DATA PROVIDED
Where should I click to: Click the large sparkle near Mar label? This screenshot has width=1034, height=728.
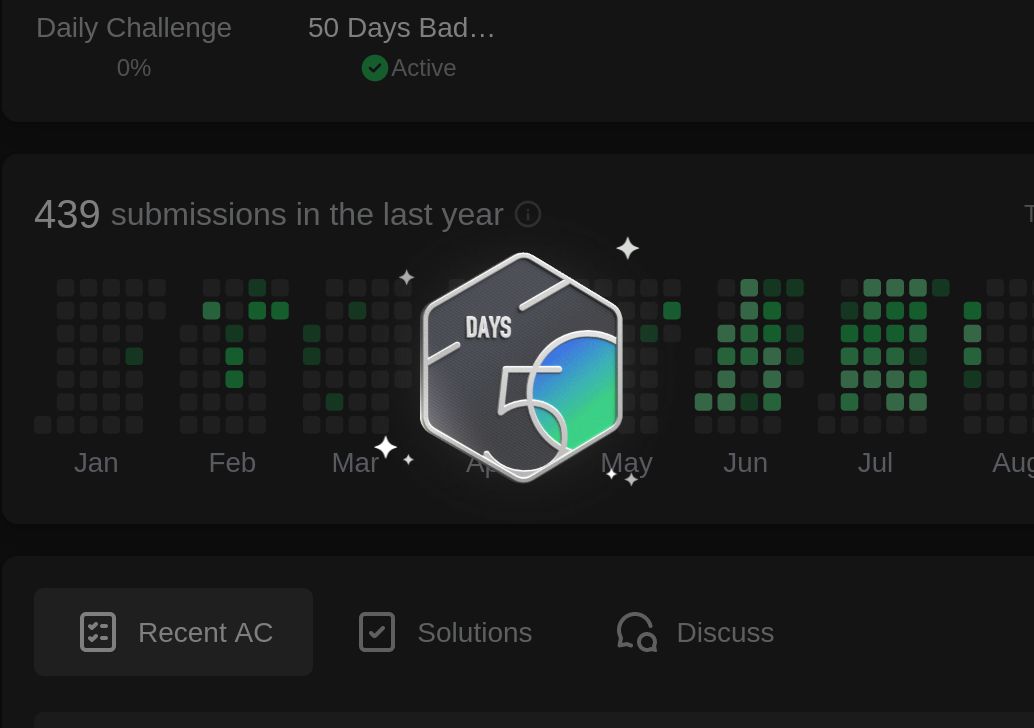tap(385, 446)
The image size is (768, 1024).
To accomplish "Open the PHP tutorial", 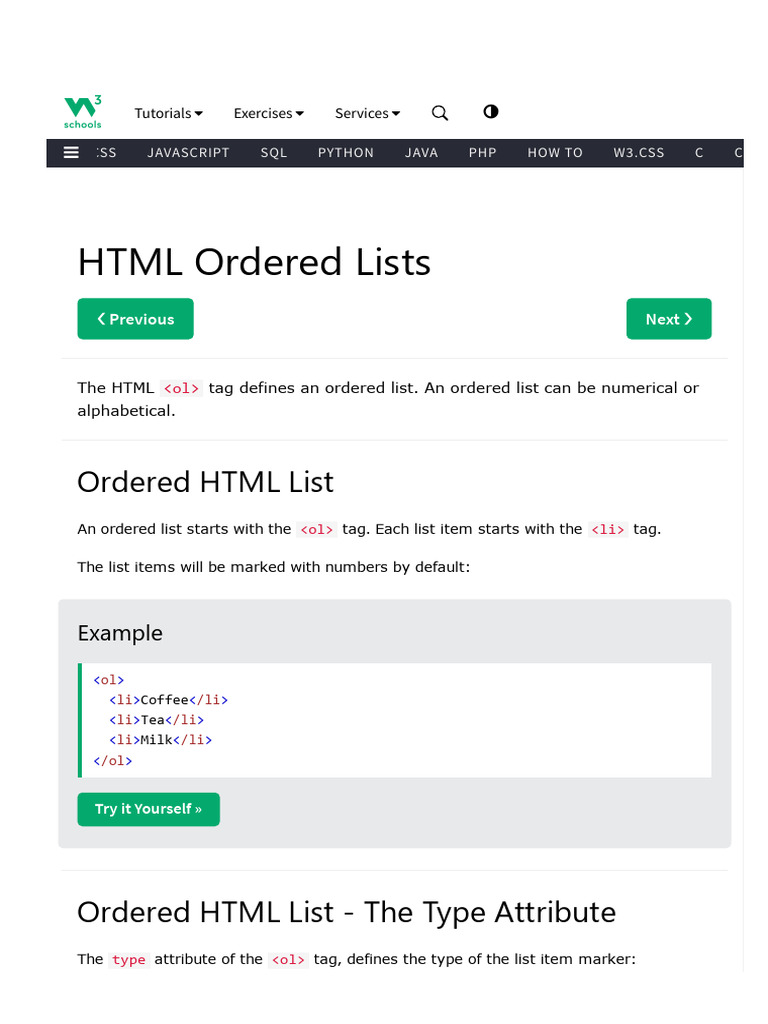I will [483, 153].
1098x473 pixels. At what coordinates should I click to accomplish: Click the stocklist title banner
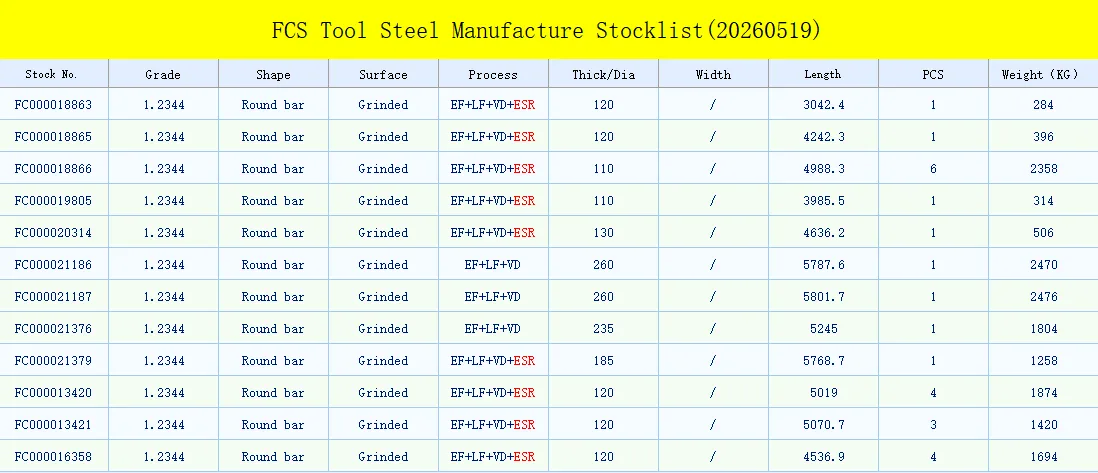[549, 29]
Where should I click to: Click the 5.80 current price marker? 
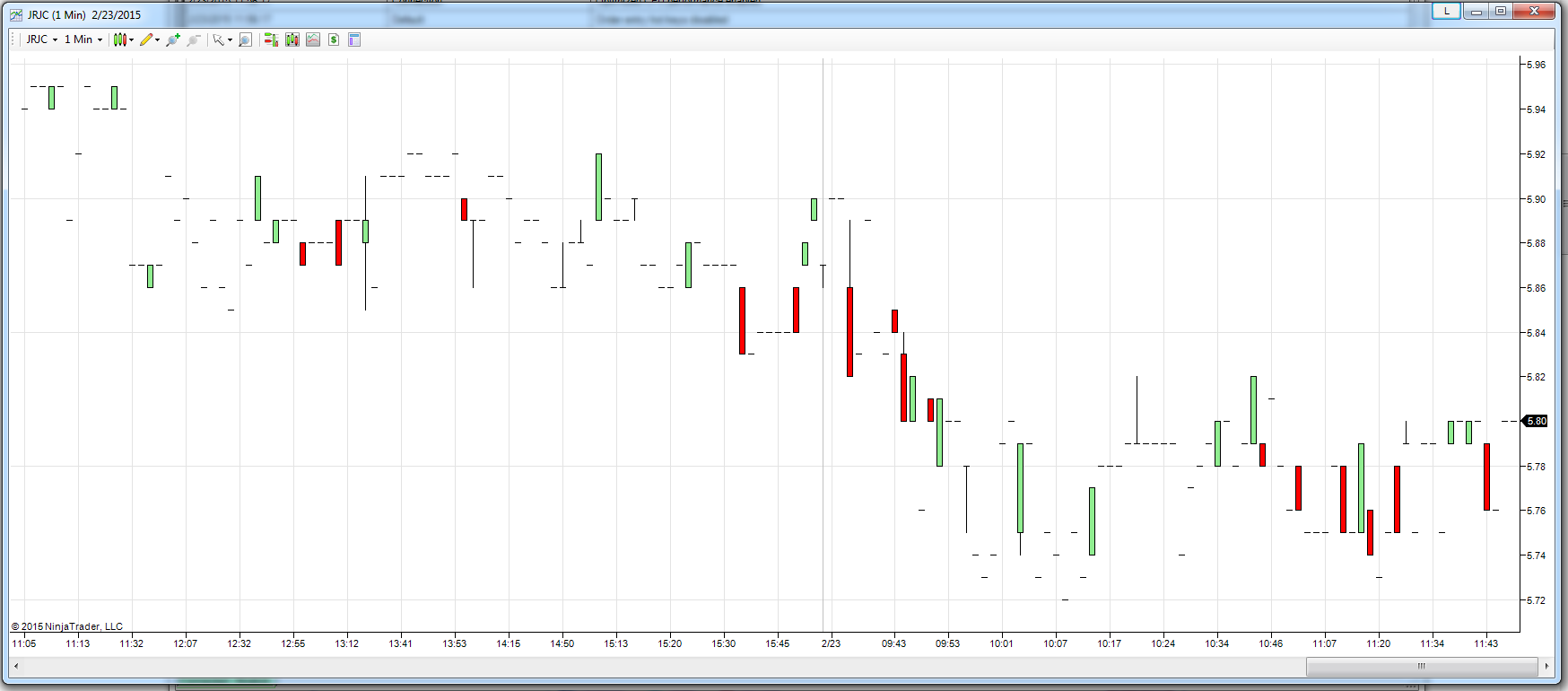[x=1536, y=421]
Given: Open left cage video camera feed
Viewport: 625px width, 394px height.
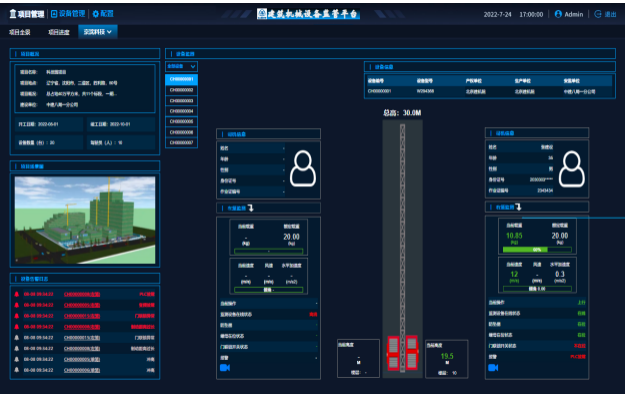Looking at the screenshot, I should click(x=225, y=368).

--

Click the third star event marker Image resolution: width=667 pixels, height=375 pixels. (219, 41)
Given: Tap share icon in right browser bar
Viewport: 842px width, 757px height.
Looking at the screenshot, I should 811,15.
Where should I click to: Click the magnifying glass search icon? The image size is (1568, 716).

WORK ORDER
Reproduce only the lines above, starting at the line with "Click the third" and ending at the line with "Where should I click to: Click the magnifying", exactly as written.

EXPECTED OUTPUT
Click the third star event marker Image resolution: width=667 pixels, height=375 pixels. (219, 41)
Given: Tap share icon in right browser bar
Viewport: 842px width, 757px height.
Looking at the screenshot, I should 811,15.
Where should I click to: Click the magnifying glass search icon? The image size is (1568, 716).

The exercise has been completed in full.